> **Document segment**:
Decided on April 25, 2018 SUPREME COURT OF THE STATE OF NEW YORK Appellate Division, Second Judicial Department
RUTH C. BALKIN, J.P.
LEONARD B. AUSTIN
SHERI S. ROMAN
SANDRA L. SGROI, JJ.
2016-00735
2016-00736
(Index No. 15279/10)

[*1]Alan Ruiz, respondent,

v

Mike Ford, etc., defendant, 5102 Foster Avenue Trust, appellant.



Hodgson Russ LLP, Buffalo, NY (Michael C. O'Neill of counsel), for appellant.

Kazmierczuk & McGrath, Forest Hills, NY (John P. McGrath of counsel), for respondent.



DECISION & ORDER

In an action to recover damages for personal injuries, the defendant 5102 Foster Avenue Trust appeals from an order of the Supreme Court, Kings County (Loren Baily-Schiffman, J.), dated April 13, 2015, and a judgment of the same court dated December 3, 2015. The order denied that defendant's motion to vacate a determination granting the plaintiff's motion, in effect, pursuant to CPLR 4401 for judgment as a matter of law on the issue of liability pursuant to Labor Law § 240(1) and denying that defendant's cross motion, in effect, pursuant to CPLR 4401 for judgment as a matter of law dismissing the amended complaint. The judgment, upon the order, is in favor of the plaintiff and against that defendant.

Target pointing data:

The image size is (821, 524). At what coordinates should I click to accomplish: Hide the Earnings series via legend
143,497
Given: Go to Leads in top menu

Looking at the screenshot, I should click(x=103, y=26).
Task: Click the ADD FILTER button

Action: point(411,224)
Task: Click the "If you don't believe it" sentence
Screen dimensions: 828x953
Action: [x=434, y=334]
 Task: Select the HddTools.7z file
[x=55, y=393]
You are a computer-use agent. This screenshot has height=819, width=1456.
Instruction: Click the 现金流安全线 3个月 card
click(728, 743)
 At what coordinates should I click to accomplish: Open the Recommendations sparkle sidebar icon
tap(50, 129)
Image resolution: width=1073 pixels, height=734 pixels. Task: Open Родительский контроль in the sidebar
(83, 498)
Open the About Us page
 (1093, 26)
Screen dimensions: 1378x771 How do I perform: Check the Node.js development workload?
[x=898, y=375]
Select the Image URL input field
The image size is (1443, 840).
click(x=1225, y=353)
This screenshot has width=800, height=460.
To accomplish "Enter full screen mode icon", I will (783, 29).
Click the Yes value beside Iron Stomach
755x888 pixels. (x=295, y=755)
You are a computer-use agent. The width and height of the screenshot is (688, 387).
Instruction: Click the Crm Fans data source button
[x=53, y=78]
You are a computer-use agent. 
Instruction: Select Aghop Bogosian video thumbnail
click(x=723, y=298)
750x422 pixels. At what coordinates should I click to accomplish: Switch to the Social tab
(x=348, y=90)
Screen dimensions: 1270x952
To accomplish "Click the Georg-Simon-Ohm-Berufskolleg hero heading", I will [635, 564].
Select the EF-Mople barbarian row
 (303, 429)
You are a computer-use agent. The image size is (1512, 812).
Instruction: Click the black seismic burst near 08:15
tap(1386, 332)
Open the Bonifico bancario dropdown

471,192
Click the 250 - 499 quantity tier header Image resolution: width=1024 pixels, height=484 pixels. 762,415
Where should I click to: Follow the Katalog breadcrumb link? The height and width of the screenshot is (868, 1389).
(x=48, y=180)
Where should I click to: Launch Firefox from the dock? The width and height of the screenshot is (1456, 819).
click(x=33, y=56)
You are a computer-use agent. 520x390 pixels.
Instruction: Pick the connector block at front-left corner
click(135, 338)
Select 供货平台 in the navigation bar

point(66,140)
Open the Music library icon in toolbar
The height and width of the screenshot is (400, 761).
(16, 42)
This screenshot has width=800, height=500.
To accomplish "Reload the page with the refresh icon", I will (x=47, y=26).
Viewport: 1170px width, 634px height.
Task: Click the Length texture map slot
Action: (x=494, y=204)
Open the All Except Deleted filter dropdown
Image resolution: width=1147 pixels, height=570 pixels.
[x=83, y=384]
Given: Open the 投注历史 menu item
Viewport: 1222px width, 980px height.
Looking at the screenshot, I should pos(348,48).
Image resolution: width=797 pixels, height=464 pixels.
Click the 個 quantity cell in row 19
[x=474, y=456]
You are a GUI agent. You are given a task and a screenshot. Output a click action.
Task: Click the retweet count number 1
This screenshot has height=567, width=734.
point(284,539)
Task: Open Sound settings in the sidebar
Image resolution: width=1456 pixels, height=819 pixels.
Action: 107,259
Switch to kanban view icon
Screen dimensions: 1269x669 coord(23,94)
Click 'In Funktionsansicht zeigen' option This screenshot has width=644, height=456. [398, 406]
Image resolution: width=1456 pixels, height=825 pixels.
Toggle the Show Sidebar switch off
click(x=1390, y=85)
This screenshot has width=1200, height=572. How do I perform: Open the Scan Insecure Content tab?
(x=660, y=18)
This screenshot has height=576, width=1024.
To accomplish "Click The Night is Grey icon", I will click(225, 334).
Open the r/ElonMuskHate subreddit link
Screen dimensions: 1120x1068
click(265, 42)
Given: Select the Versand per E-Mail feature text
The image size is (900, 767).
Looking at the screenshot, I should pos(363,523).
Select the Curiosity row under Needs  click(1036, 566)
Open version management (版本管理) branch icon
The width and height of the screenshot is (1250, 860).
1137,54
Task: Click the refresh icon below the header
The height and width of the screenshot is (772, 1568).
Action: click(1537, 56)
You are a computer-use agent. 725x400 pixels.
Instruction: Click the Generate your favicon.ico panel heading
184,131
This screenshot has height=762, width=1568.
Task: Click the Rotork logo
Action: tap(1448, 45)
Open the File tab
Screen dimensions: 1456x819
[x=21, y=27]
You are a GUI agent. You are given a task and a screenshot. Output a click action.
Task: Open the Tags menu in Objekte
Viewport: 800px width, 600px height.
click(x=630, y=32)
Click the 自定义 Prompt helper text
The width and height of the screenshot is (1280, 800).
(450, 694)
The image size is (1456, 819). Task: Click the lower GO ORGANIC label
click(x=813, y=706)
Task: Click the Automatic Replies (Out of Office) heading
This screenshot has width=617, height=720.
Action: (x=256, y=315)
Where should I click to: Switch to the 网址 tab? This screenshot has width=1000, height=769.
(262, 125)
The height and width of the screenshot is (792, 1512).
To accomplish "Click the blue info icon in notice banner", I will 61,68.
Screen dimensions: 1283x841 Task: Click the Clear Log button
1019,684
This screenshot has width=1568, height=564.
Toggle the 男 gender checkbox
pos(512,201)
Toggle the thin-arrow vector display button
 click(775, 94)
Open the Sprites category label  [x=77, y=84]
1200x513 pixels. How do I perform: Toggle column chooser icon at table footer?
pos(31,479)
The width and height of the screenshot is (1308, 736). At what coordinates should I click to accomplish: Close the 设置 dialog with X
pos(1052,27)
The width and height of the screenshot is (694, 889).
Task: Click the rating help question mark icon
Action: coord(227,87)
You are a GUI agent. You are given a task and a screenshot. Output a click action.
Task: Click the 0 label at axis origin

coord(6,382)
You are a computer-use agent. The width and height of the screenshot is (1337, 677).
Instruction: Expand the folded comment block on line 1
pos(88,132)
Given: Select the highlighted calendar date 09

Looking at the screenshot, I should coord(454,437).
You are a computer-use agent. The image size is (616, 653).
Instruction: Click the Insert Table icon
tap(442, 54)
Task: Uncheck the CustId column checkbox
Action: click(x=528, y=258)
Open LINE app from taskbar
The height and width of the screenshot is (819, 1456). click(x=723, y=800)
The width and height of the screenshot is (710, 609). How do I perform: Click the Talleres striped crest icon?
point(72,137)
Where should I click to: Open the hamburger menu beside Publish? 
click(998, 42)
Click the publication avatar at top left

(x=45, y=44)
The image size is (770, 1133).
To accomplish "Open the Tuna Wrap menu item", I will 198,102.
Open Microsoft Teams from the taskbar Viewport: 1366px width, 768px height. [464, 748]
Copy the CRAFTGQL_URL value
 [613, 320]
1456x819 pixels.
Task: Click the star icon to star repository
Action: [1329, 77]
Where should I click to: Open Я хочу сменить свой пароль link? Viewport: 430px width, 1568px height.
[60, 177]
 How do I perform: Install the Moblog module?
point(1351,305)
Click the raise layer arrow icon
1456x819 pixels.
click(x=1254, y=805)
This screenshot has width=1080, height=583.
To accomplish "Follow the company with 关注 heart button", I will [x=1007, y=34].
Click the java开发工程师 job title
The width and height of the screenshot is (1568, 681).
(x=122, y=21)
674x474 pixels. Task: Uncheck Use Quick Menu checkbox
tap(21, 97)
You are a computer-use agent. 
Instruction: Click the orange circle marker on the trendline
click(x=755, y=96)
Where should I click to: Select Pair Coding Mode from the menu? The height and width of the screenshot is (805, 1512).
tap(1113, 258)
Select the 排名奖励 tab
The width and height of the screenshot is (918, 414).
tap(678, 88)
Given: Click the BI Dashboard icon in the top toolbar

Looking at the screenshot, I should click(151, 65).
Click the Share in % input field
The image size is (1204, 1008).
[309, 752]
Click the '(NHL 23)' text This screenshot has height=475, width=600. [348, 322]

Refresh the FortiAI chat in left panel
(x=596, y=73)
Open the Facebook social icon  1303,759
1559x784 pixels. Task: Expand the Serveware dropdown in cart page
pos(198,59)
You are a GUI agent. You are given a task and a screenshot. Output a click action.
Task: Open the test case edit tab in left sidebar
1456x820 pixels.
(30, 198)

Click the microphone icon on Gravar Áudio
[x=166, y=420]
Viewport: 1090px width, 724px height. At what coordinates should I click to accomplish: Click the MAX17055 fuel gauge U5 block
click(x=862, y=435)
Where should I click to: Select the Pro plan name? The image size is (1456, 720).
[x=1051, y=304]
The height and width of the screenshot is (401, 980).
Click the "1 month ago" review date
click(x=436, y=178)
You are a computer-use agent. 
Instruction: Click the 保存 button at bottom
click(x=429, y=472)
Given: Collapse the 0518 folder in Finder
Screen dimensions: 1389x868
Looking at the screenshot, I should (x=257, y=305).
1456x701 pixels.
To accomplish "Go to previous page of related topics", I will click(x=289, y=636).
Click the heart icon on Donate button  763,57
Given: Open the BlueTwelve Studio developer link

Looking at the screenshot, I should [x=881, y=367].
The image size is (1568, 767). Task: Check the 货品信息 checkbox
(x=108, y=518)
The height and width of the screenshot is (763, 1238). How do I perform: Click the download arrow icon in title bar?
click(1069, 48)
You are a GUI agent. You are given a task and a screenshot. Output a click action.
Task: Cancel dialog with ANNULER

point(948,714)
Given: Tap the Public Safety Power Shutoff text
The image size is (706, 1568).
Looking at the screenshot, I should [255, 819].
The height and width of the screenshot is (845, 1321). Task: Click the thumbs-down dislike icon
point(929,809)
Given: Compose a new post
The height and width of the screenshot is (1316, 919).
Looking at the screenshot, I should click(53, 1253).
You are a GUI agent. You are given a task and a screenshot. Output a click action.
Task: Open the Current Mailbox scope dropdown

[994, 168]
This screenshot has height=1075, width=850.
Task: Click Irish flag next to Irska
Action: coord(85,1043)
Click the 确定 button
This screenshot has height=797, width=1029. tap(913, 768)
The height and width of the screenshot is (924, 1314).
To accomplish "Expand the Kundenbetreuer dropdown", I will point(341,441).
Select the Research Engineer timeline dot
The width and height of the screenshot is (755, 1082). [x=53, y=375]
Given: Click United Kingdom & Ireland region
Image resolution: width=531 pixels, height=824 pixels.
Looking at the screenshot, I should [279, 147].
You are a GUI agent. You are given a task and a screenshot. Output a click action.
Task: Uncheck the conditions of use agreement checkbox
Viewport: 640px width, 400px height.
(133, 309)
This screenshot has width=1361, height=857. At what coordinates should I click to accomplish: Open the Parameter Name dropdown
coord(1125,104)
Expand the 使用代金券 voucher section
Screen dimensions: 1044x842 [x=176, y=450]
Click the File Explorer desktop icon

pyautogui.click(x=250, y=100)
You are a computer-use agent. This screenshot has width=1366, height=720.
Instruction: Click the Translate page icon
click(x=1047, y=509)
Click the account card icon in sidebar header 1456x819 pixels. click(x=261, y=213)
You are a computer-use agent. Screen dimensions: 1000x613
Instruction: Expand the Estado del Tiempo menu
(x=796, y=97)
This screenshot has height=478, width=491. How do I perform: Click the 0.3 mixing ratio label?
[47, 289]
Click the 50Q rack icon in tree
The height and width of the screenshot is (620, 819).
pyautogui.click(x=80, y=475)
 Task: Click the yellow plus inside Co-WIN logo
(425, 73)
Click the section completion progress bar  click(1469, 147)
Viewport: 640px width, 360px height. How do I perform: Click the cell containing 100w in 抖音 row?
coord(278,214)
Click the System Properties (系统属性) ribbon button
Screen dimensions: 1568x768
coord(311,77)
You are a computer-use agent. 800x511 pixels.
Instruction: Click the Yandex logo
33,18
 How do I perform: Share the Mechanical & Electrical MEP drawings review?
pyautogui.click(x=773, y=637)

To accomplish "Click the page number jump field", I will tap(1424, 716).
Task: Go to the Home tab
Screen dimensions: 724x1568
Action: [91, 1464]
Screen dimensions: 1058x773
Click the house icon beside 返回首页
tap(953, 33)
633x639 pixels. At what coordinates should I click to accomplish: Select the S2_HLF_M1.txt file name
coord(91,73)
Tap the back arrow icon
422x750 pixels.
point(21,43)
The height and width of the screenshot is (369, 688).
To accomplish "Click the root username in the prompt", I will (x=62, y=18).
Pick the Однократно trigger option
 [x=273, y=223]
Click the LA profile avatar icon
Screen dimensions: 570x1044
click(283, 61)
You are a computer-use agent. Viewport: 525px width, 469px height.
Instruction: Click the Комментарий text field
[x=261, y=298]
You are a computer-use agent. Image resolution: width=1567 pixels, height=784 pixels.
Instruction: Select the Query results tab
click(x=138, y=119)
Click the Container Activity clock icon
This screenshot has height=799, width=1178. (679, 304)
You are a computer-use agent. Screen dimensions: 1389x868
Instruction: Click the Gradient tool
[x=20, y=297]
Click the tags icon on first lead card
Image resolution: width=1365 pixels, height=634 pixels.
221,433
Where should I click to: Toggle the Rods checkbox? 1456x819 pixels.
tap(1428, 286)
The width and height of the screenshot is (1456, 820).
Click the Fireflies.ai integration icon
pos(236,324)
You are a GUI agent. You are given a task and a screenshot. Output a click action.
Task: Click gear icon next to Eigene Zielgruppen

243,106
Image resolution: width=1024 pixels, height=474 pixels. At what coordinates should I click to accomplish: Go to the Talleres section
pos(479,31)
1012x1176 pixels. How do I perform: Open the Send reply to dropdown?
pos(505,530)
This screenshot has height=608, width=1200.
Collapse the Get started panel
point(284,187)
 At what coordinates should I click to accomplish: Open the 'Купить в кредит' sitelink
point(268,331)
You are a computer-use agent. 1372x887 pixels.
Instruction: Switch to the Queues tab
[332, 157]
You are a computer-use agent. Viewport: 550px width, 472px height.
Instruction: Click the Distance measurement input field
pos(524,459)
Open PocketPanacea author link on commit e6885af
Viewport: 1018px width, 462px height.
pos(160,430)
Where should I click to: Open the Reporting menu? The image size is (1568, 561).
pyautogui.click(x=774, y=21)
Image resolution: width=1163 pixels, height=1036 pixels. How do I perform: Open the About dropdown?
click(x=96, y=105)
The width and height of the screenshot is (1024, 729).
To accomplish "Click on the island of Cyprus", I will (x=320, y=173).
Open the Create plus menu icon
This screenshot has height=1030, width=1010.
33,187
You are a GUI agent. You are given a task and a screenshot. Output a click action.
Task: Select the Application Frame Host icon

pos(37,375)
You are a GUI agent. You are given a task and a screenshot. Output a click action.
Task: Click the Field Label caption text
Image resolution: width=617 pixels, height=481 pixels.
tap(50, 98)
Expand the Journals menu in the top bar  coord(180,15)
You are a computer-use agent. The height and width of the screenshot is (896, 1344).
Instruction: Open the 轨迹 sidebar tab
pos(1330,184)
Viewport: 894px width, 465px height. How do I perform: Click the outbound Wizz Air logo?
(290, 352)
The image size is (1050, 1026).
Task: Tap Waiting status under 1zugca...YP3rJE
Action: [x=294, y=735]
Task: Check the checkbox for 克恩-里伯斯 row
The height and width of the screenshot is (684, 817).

> **Set problem A**:
For each statement about the court decision, say yes or no to whether it agrees with the text, and quote the words that settle it: (i) 5102 Foster Avenue Trust is the party bringing the appeal; (ii) the order appealed from is dated December 3, 2015; (iii) the judgment favors the plaintiff.
> **Set problem B**:
Output the passage of the court decision from "Decided on April" to "(Index No. 15279/10)", copied word for word.
The records can be left aside.

> **Written reply A**:
(i) Yes: "the defendant 5102 Foster Avenue Trust appeals from an order of the Supreme Court, Kings County"
(ii) No: "dated April 13, 2015"
(iii) Yes: "is in favor of the plaintiff and against that defendant"

> **Written reply B**:
Decided on April 25, 2018 SUPREME COURT OF THE STATE OF NEW YORK Appellate Division, Second Judicial Department
RUTH C. BALKIN, J.P.
LEONARD B. AUSTIN
SHERI S. ROMAN
SANDRA L. SGROI, JJ.
2016-00735
2016-00736
(Index No. 15279/10)